- _BRIEF_
Repeat only what runs from the line with "Image resolution: width=1000" through the last line of the data below, both included, keeping every word as it is and leaving out the pictures.

- _DATA_
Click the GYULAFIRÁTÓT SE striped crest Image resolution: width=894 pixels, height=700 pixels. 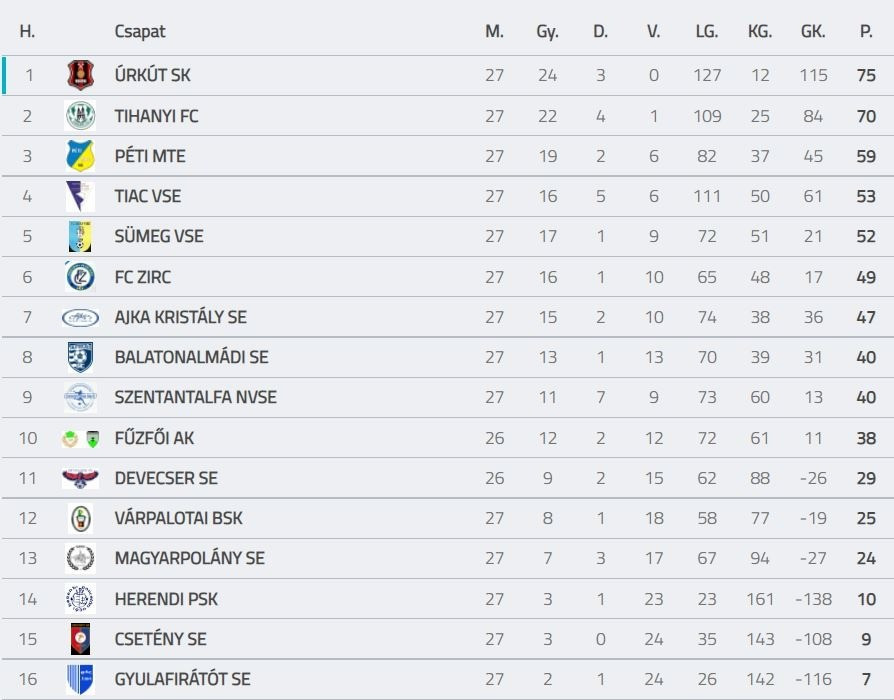click(80, 679)
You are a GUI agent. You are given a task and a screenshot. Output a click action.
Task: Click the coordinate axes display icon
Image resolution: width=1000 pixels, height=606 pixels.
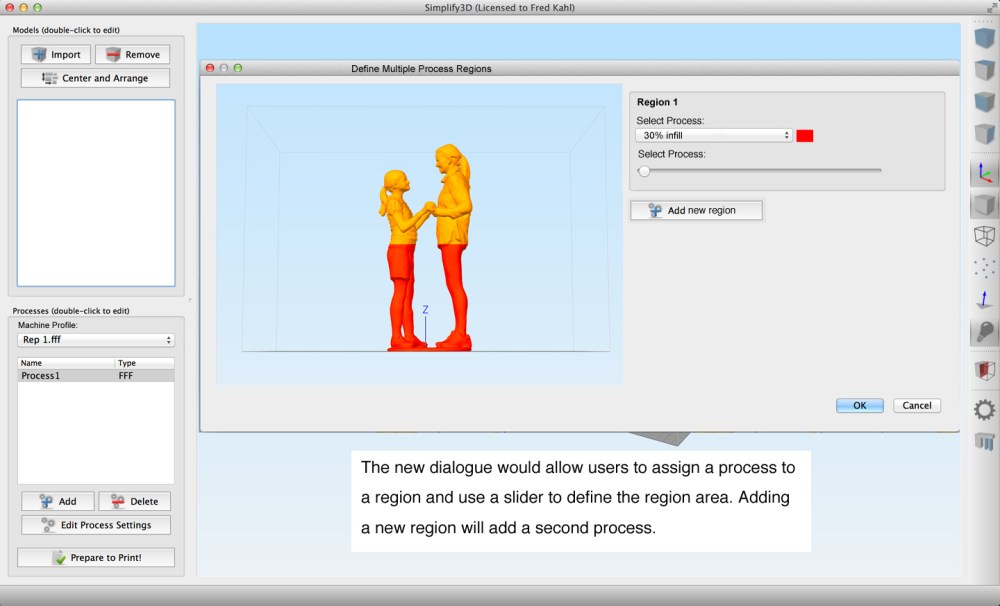(x=985, y=172)
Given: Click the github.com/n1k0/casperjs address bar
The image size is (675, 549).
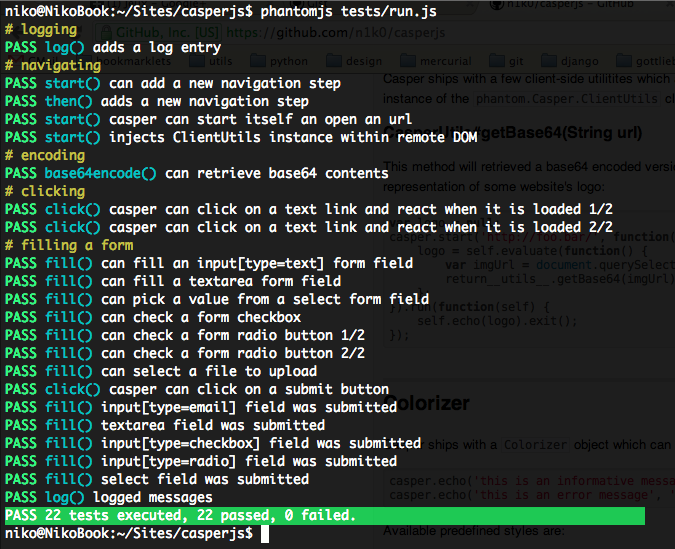Looking at the screenshot, I should click(x=336, y=33).
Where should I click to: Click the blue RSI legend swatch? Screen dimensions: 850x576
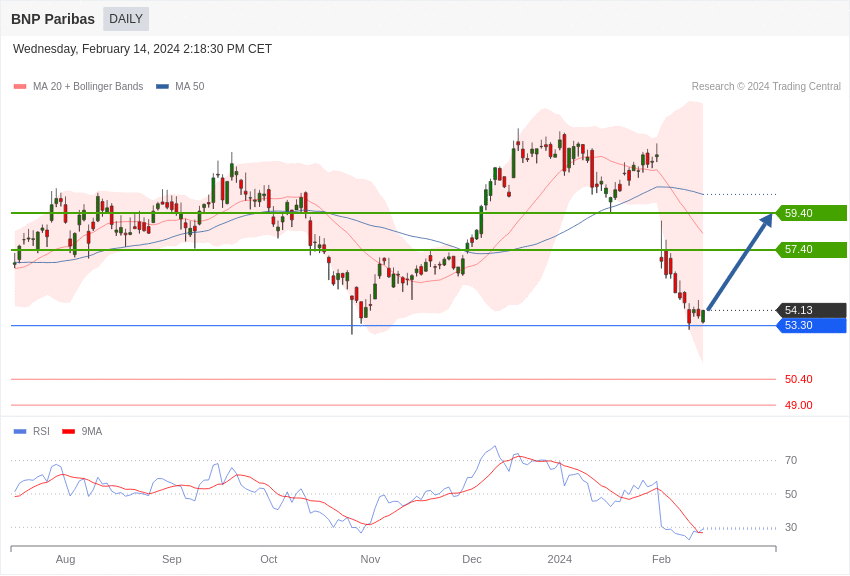point(20,432)
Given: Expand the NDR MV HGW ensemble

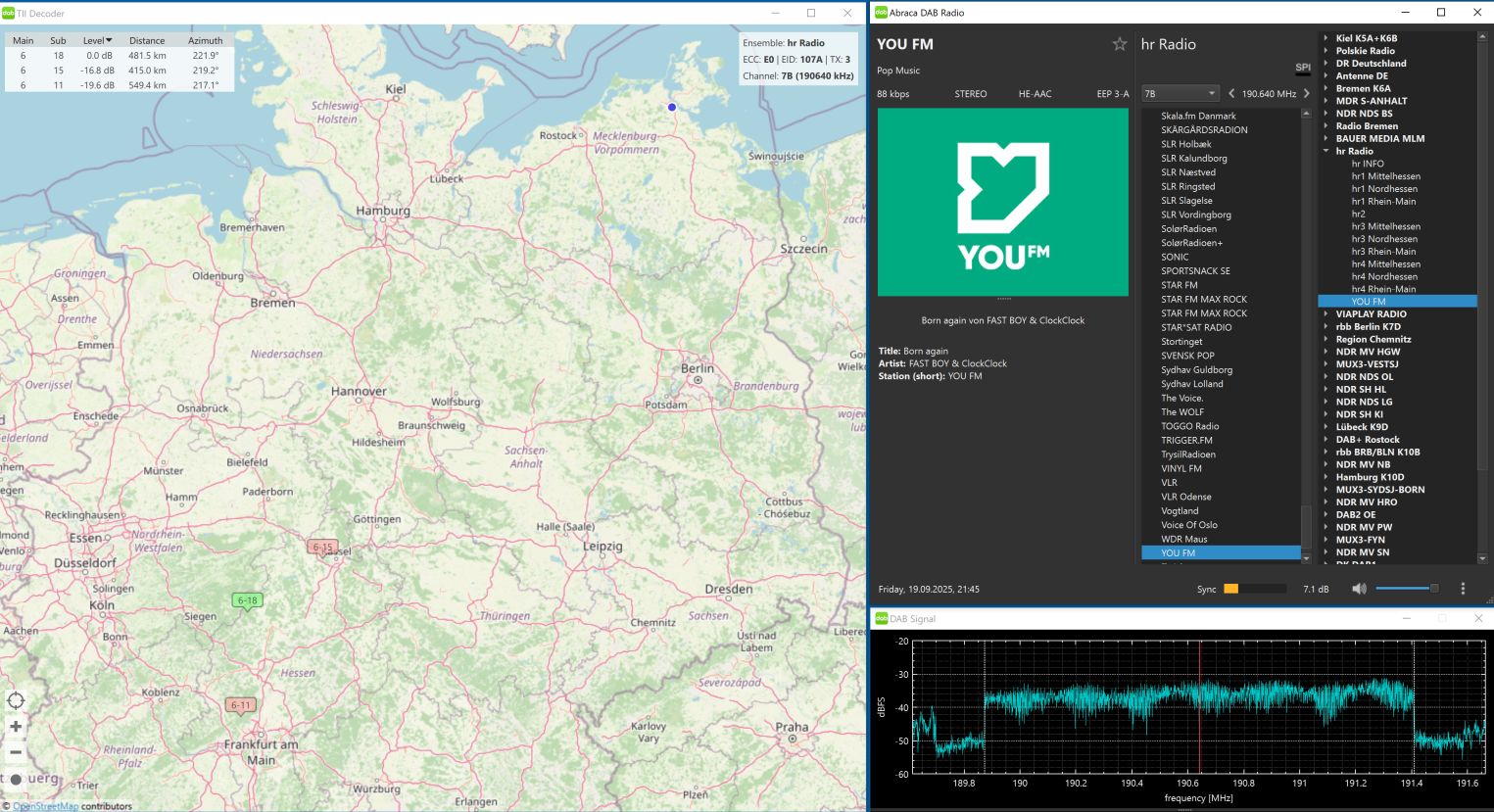Looking at the screenshot, I should pos(1326,352).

- _TASK SOLUTION_
Image resolution: width=1000 pixels, height=606 pixels.
(x=985, y=172)
Given: Click the github.com/n1k0/casperjs address bar
The image size is (675, 549).
Looking at the screenshot, I should click(x=336, y=33).
Where should I click to: Click the blue RSI legend swatch? Screen dimensions: 850x576
point(20,432)
Given: Expand the NDR MV HGW ensemble

Looking at the screenshot, I should pos(1326,352).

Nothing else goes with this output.